A dynamic mixing model has been developed to predict effluent distributions for complicated ocean discharges. The model allows for complex outfall configurations (i.e., Y-diffusers, unevenly spaced ports, different size ports, etc.) to be accurately simulated by using individual line sources to represent each open diffuser port. The model also allows for time varying discharge rates to be simulated. The dynamic mixing model allows for ambient current speed and direction to be varied at any time interval. For the present cases, this interval was ten minutes. This allowed for long term simulations using observed currents from a fixed bottom mounted ADCP.; Long-term continuous dye release experiments (10 to 15 days in duration) were conducted at two New Jersey Outfalls: South Monmouth Regional Sewerage Authority's Belmar Outfall and Cape May County Municipal Utilities Authority Avalon Outfall. The data collected during these experiments were used to calibrate and verify the dynamic mixing model as well as determine which initial mixing model best predicts plume thickness, an important input parameter to the dynamic mixing model. Of the initial mixing models examined (UMERGE, ULINE, UDKHDEN, CORMIX, UM and RSB), UMERGE provided the best predictions for plume thickness.; Based upon the results presented in this paper, a value of 1.0 cm/s appear to be appropriate for each of the diffusion velocity components, w_x, w_y, in the dynamic mixing model when simulating the Belmar Outfall, while diffusion velocity components of 1.5 cm/s are appropriate for simulating the Avalon Outfall.
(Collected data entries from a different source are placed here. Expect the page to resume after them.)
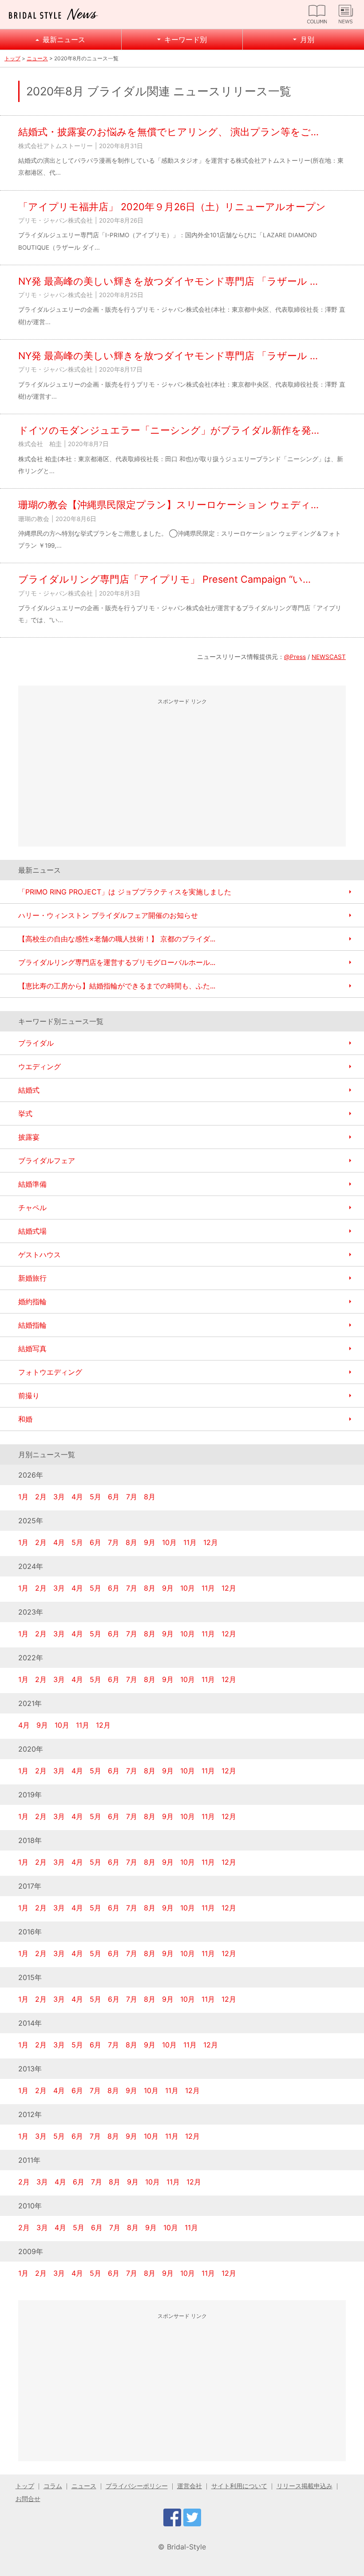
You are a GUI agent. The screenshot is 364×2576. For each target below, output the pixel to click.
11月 (190, 1542)
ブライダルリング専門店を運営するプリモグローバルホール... (116, 962)
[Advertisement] (182, 773)
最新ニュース (64, 39)
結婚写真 (32, 1348)
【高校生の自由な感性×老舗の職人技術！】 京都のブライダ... (116, 938)
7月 (131, 1496)
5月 (95, 1496)
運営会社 (189, 2486)
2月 (41, 1496)
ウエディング (39, 1066)
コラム (53, 2486)
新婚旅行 (32, 1278)
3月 (59, 1496)
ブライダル (36, 1043)
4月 (77, 1496)
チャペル (32, 1207)
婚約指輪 (32, 1301)
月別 (307, 39)
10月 (169, 1542)
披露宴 (29, 1137)
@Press (295, 656)
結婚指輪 (32, 1325)
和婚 (25, 1419)
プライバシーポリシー (137, 2486)
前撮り (29, 1395)
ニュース (37, 58)
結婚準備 (32, 1184)
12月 (210, 1542)
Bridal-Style (186, 2546)
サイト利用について (239, 2486)
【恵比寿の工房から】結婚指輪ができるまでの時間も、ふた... (116, 985)
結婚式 (29, 1090)
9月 (149, 1542)
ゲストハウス (39, 1254)
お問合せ (28, 2498)
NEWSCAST (329, 656)
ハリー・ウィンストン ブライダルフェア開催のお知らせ (108, 915)
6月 (113, 1496)
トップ (12, 58)
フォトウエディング (50, 1372)
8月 (149, 1496)
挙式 (25, 1113)
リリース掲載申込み (304, 2486)
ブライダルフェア (46, 1160)
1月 (23, 1496)
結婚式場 (32, 1231)
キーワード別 (185, 39)
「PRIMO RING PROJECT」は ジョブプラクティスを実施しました (124, 891)
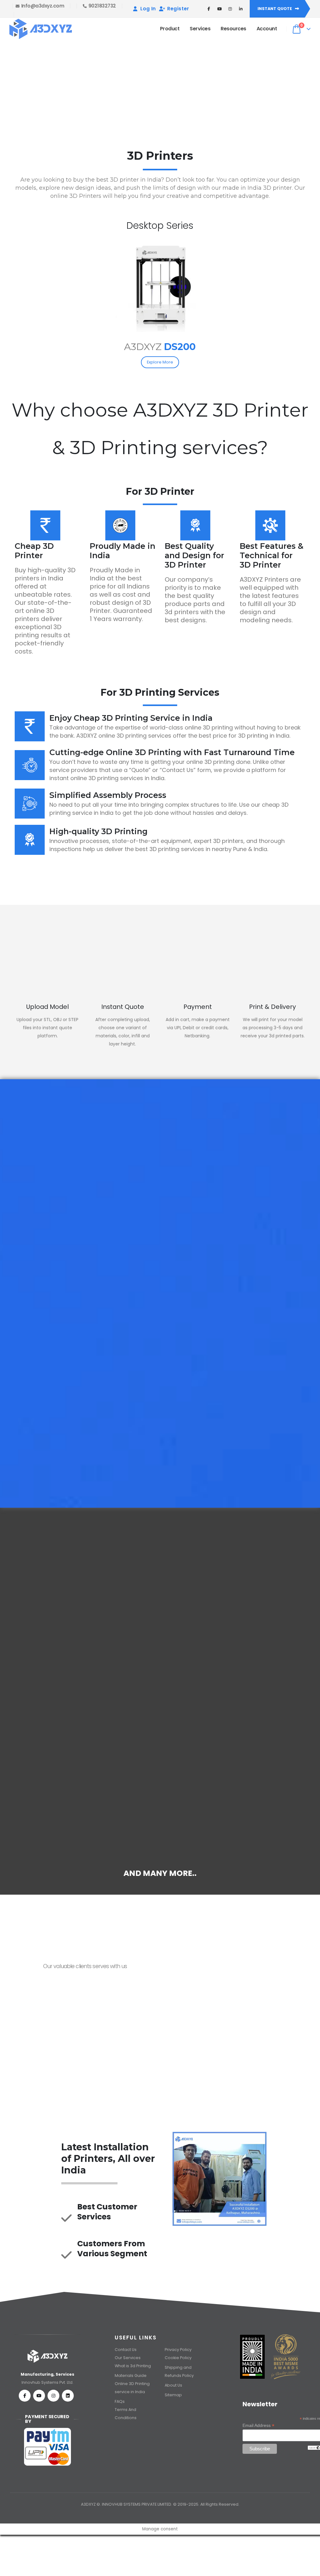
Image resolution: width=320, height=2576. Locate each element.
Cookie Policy (178, 2357)
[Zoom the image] (160, 242)
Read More (160, 1461)
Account (267, 28)
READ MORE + (63, 1235)
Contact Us (195, 93)
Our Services (128, 2357)
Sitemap (173, 2395)
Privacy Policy (178, 2349)
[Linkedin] (68, 2396)
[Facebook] (25, 2396)
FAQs (120, 2401)
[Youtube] (39, 2396)
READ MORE (37, 1676)
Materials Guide (131, 2375)
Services (200, 28)
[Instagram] (53, 2396)
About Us (174, 2385)
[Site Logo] (40, 29)
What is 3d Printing (133, 2365)
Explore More (160, 362)
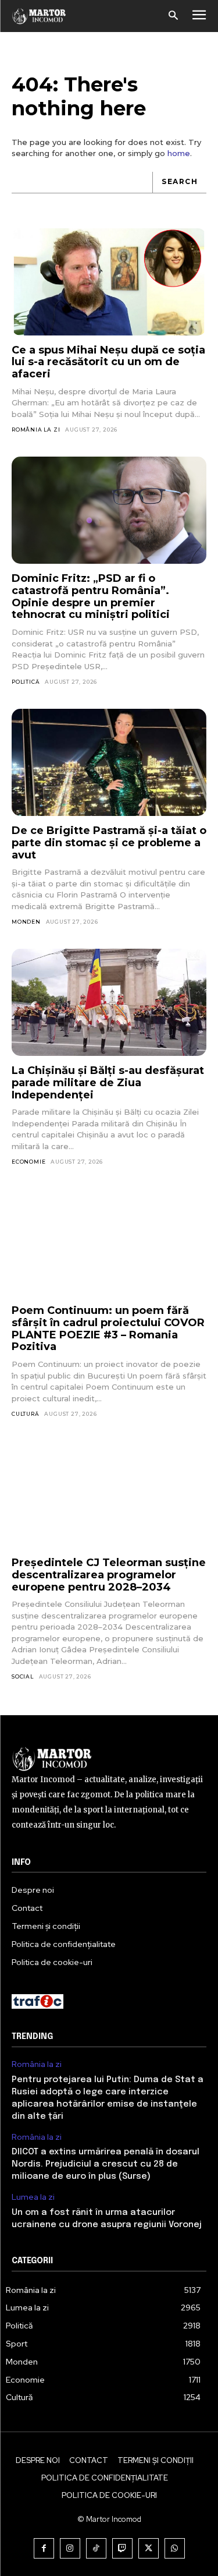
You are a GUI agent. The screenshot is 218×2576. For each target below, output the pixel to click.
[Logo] (39, 16)
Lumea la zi (33, 2197)
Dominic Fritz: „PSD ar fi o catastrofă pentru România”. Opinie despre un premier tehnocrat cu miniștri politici (91, 596)
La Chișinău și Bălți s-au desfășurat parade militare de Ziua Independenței (108, 1082)
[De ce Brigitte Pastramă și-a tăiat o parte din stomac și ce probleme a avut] (109, 762)
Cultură (26, 1414)
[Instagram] (70, 2548)
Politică (26, 682)
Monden (26, 921)
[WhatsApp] (175, 2548)
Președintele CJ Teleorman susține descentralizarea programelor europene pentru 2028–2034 (109, 1574)
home (178, 153)
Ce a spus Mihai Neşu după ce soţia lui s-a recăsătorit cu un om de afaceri (108, 362)
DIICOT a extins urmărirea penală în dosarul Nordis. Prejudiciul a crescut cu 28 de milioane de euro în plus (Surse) (105, 2164)
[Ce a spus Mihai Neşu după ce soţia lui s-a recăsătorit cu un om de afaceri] (109, 281)
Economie (28, 1161)
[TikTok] (96, 2548)
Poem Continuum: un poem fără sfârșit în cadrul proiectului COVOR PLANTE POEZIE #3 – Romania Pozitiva (108, 1328)
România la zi (36, 429)
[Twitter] (148, 2548)
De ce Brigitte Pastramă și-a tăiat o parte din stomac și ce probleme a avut (109, 842)
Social (23, 1676)
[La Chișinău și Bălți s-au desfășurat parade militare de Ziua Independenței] (109, 1002)
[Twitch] (122, 2548)
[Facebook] (44, 2548)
Simulations using these velocity components provided a good prediction of plume width and peak concentration at each transect for each outfall.; In addition to having successfully developed a dynamic mixing model where complex outfall configurations and discharges can be accurately simulated, this thesis demonstrates that a Eulerian velocity collected at one location can be used to predict a Lagrangian transport over a distance of several kilometers.